Habt ihr schon mal ein Kind auf die Welt gebracht? Und das in der Schweiz? Falls ihr keine Schweizer seid könnte es unter Umständen etwas kompliziert werden. Zumindest bei der Ausstellung der Geburtsurkunde und den damit zusammenhängenden bürokratischen Hürden.
Aufnahme in das Personenstandsregister
Alles beginnt damit, den Sprössling in die „Herrschaft der Verwaltung“ – den Lebensraum von zahllosen Formularen und Dokumenten – aufzunehmen. Und das Tor in diese schöne neue Welt ist eine Geburtsurkunde. Sie ist das Fundament des Daseins und Grundlage für alles was auf den neuen kleinen Menschen in der Behördenwelt zukommt.
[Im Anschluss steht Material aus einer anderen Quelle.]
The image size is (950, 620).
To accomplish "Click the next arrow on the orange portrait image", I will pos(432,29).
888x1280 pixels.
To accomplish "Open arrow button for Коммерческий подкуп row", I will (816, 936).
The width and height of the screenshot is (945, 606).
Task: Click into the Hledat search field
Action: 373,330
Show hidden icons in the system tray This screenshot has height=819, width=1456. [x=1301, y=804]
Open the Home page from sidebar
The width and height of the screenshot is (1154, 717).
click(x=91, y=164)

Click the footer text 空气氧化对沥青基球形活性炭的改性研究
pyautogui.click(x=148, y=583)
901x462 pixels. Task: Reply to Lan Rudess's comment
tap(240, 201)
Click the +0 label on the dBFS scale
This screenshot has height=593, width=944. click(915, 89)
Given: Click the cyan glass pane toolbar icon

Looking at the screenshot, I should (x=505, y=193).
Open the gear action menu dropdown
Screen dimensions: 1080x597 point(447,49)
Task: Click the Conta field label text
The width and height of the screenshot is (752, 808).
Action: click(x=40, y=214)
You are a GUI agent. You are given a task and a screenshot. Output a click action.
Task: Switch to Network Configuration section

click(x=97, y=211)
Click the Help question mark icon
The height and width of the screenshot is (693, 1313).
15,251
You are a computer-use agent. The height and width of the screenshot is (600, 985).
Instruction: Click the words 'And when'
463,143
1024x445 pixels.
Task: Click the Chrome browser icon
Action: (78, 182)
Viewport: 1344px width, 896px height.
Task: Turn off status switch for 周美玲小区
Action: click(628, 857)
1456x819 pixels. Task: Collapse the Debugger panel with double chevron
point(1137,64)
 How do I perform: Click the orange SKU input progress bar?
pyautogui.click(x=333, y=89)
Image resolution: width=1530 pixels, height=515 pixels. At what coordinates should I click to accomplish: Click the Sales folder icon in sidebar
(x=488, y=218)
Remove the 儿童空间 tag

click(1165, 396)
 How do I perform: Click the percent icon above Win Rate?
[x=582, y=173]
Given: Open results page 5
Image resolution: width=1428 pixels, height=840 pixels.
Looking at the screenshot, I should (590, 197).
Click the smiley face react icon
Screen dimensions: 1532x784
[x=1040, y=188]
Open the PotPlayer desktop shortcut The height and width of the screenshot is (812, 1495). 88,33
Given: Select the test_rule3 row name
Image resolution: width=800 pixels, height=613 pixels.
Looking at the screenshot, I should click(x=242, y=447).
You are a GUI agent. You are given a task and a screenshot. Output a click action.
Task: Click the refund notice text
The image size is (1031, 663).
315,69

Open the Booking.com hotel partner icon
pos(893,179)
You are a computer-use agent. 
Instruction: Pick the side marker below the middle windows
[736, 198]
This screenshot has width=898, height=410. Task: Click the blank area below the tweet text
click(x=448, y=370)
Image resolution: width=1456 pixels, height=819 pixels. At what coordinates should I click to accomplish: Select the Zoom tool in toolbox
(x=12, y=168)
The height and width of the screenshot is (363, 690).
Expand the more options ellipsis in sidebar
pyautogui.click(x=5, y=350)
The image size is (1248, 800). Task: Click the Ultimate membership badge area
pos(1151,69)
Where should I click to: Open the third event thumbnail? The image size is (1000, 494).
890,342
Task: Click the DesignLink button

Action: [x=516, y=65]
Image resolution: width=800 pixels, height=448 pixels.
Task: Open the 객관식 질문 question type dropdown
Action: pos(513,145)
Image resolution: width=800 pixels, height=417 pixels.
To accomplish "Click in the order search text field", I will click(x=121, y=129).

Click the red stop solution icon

Im Übrigen wie wir feststellen mussten nicht nur für die kleinen, sondern auch für uns große, inzwischen über 30 Jahre alte Menschen ist eine aktuelle Geburtsurkunde die Basis und Voraussetzung für das behördlich korrekte Existieren. Aber eins nach dem anderen.
Das Zivilgesetzbuch der Schweiz schreibt vor, dass Geburtsurkunden für Neugeborene erst dann ausgestellt werden dürfen, wenn die Personalien der Eltern erfasst worden sind. Dieses System, in dem die Personendaten verarbeitet werden, nennt sich das eidgenössische Personenstandsregister. So weit so gut. Um nun die Eltern, in dem Fall meine Frau und mich, in diesem System aufzunehmen werden alle möglichen Dokumente im Original benötigt. Das sind z.B. die Eheurkunde, Personalausweis, Ausländerausweis usw. Aber vor allem eine aktuelle Geburtsurkunde. Ich persönlich staunte nicht schlecht als ich es las. Warum braucht man eine aktuelle Geburtsurkunde? Was ist an der, die bei meiner Geburt ausgestellt wurde, auszusetzen? Ich habe sie nie verloren und habe sie gehütet wie meinen Augenapfel. Sie ist Pfeiler all meiner bis dato ausgestellten Dokumente. Aber scheinbar wird die Richtigkeit dieser Dokumente von den schweizerischen Behörden nun angezweifelt und muss unbedingt durch eine frische Geburtsurkunde belegt werden. Ich glaube am besten gebäre ich mich nochmals. Und wo wir nun bei dem gebären sind, ich hatte das Glück oder vielleicht auch das Pech in der UdSSR auf die Welt zu kommen, genauer in der Jakutischen ASSR, im heutigen Russland. In Deutschland wurde dann alles standesgemäß übersetzt und beglaubigt. Und für die deutschen Behörden war das auch ein ausreichender Beweis meiner Existenz und eine der wichtigen Grundlagen für alle weiteren Dokumente.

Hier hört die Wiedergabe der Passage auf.